2 Replies Latest reply on Nov 24, 2010 5:59 PM by oscarbarenys1

    Suggestions of features for enhanced CPU backend!



      reading slides of 69xx compute features seems that still will not have all features supported by Fermi, as real function calls (with stack) which will allow recursion and function pointers, I was thinking that AMD could add to CPU backend while waiting for being implemented on hardware..

      Also this would be similar idea as CUDA-x86 which will have to support such CUDA features..

      Specifically I would add to CPU backend:

      *Real Function calls (supporting recursion) and function pointer support: this can be implemented right now pretty efficiently seems as Ocelot does in translating CUDA 3.x PTX files to LLVM..

      *Similar to printf add malloc and free.. This can be efficient too.. as Nvidia implements even on GPUs.. Your 69xx cards support calling malloc and free in GPU code as Fermi supports it?

      *Add asm("") function being able to insert  x86 assembly code in kernels

      CUDA allows asm function inside CUDA device functions..

      *Image support and autovectorization: intel supports both!

        • Suggestions of features for enhanced CPU backend!
          The CPU backend supports real function calls, inline asm, and function pointers, however OpenCL does not allow it. The CPU backend is the LLVM x86 backend with some modifications for OpenCL, so anything it supports we can support, however the OpenCL language does not support many of your requests yet.

            • Suggestions of features for enhanced CPU backend!

              Thanks Micah for your deep insight only thinking about

              what features can come next to OpenCL world..
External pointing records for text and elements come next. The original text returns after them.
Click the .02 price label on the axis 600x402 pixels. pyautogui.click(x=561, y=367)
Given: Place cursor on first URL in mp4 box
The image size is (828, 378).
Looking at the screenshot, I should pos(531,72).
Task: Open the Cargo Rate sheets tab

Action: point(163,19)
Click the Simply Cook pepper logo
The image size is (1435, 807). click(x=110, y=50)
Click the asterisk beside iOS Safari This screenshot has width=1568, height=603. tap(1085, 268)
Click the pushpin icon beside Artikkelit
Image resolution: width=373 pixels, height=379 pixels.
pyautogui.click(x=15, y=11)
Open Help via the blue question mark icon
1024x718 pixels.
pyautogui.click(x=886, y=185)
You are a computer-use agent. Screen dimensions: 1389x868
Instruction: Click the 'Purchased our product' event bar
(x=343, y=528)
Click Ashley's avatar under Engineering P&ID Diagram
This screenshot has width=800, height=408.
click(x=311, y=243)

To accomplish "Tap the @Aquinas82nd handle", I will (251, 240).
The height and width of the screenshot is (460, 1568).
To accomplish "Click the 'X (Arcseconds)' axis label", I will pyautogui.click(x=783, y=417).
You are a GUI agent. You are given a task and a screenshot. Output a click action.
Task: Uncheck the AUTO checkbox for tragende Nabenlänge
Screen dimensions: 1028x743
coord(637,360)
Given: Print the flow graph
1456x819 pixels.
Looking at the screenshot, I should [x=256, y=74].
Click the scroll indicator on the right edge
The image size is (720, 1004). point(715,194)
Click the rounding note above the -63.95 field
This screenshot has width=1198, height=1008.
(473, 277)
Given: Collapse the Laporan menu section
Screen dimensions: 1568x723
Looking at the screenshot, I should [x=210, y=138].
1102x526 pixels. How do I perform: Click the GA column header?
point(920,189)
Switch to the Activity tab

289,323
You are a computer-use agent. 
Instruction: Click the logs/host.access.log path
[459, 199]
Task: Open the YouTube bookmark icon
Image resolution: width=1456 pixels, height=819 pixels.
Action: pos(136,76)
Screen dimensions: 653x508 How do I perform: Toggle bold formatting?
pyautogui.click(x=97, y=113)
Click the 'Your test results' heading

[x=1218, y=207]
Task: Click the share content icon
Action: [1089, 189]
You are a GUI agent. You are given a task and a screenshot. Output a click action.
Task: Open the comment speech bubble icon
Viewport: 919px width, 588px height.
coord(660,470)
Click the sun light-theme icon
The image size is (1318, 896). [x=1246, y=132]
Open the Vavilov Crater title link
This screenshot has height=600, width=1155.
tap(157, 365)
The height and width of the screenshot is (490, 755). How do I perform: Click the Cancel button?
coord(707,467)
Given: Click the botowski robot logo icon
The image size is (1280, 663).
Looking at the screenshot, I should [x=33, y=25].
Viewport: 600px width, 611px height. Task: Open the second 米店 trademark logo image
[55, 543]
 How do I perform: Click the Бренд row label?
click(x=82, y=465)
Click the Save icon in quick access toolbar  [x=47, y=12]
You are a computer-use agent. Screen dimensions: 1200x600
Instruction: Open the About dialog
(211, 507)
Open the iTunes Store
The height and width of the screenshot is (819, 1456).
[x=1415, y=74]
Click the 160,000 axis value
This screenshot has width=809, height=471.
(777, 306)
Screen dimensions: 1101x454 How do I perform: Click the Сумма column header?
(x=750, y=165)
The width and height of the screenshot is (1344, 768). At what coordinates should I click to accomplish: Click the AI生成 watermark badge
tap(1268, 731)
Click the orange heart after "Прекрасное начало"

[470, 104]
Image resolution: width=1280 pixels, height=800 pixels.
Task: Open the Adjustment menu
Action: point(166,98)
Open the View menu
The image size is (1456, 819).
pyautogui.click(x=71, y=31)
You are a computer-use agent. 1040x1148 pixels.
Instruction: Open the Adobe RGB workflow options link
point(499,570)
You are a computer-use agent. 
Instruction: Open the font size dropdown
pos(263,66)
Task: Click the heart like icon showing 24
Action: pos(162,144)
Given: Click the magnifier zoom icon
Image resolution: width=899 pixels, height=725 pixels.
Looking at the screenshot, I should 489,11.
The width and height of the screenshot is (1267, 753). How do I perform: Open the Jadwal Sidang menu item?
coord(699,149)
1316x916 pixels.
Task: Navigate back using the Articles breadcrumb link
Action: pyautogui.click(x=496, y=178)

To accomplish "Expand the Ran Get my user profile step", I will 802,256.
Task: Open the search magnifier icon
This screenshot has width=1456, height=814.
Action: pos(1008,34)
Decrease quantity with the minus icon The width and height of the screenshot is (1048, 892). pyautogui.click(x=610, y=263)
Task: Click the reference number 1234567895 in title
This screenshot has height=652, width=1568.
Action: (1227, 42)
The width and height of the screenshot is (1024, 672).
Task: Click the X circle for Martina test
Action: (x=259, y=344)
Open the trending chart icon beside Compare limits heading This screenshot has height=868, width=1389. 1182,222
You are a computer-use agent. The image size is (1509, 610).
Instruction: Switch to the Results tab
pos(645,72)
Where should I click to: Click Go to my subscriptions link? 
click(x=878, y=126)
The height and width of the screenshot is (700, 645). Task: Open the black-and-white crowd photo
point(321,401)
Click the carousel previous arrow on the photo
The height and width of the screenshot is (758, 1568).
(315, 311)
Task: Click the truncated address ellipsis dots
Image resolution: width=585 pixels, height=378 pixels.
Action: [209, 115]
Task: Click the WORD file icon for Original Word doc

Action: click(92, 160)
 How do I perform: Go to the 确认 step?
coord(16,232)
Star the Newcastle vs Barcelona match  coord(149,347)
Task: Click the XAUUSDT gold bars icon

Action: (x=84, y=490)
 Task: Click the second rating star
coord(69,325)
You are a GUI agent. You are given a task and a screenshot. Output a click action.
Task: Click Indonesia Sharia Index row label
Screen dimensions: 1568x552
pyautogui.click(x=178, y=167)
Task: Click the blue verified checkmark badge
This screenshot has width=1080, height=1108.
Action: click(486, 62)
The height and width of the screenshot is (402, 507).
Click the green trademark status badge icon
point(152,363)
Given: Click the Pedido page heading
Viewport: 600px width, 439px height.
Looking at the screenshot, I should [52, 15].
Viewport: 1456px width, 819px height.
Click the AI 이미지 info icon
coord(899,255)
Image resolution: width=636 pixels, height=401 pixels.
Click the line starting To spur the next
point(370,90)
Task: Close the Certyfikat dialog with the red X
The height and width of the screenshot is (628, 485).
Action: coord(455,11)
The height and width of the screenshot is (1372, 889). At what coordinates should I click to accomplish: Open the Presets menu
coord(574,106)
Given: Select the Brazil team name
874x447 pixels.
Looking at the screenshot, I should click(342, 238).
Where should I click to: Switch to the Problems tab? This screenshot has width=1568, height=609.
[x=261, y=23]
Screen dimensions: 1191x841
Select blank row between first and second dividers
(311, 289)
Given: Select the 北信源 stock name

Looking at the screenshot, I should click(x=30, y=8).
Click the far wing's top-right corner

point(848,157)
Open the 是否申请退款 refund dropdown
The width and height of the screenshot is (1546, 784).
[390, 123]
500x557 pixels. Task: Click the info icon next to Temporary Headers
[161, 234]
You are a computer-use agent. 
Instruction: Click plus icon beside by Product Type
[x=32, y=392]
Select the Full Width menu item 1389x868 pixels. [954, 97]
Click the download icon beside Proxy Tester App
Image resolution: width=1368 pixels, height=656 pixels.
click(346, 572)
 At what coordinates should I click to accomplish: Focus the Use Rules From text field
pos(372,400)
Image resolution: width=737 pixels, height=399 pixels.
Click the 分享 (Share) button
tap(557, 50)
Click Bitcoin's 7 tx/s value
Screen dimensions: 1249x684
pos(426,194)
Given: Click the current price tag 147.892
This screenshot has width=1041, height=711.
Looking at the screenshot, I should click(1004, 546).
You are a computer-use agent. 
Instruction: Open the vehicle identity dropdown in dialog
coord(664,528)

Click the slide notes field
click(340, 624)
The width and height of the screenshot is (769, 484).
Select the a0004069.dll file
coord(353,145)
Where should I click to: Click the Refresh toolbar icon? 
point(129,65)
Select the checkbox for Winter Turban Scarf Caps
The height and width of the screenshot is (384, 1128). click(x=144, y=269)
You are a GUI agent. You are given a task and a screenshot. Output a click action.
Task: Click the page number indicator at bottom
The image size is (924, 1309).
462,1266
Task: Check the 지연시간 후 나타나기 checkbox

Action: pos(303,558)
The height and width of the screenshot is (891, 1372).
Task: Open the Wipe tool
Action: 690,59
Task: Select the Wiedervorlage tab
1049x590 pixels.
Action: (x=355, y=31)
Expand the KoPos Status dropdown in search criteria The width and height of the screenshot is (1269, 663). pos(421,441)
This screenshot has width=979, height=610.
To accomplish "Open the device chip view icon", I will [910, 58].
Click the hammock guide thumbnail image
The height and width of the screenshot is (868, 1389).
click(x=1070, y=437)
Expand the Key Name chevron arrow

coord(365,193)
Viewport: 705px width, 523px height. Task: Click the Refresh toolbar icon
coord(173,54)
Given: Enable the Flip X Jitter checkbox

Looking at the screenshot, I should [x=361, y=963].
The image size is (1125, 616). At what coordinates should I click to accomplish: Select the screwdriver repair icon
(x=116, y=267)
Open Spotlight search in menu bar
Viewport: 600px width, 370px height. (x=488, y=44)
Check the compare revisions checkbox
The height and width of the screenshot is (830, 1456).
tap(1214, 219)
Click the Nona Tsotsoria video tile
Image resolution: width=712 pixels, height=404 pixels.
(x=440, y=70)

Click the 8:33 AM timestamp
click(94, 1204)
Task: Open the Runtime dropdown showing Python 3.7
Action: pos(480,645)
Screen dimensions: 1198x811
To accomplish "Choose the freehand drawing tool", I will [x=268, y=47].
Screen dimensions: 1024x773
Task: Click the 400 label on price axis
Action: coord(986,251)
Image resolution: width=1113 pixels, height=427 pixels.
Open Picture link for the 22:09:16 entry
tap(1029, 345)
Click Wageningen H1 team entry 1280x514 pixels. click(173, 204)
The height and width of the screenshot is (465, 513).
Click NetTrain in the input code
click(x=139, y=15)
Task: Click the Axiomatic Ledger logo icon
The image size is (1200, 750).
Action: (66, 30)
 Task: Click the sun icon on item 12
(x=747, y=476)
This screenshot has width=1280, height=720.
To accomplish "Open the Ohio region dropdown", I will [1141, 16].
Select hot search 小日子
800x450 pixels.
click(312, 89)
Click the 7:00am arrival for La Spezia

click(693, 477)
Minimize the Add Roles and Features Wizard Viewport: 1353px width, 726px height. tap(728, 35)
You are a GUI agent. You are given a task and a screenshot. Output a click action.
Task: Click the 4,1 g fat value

              I think that similar as AMD thinks exposing your fast SAD 

              and GDS hardware implementations as soon as you can even if creating

              propietary extensions is good I think also as already your backend supports that and "if" it's not a real big effort AMD could create a similar extension or various ones supporting such features.. I think that can provide benefits for users already playing with it in CUDA hardware and that later will want to port to OpenCL for "some" portability if your backend supports it..

              Anyway thanks for answering.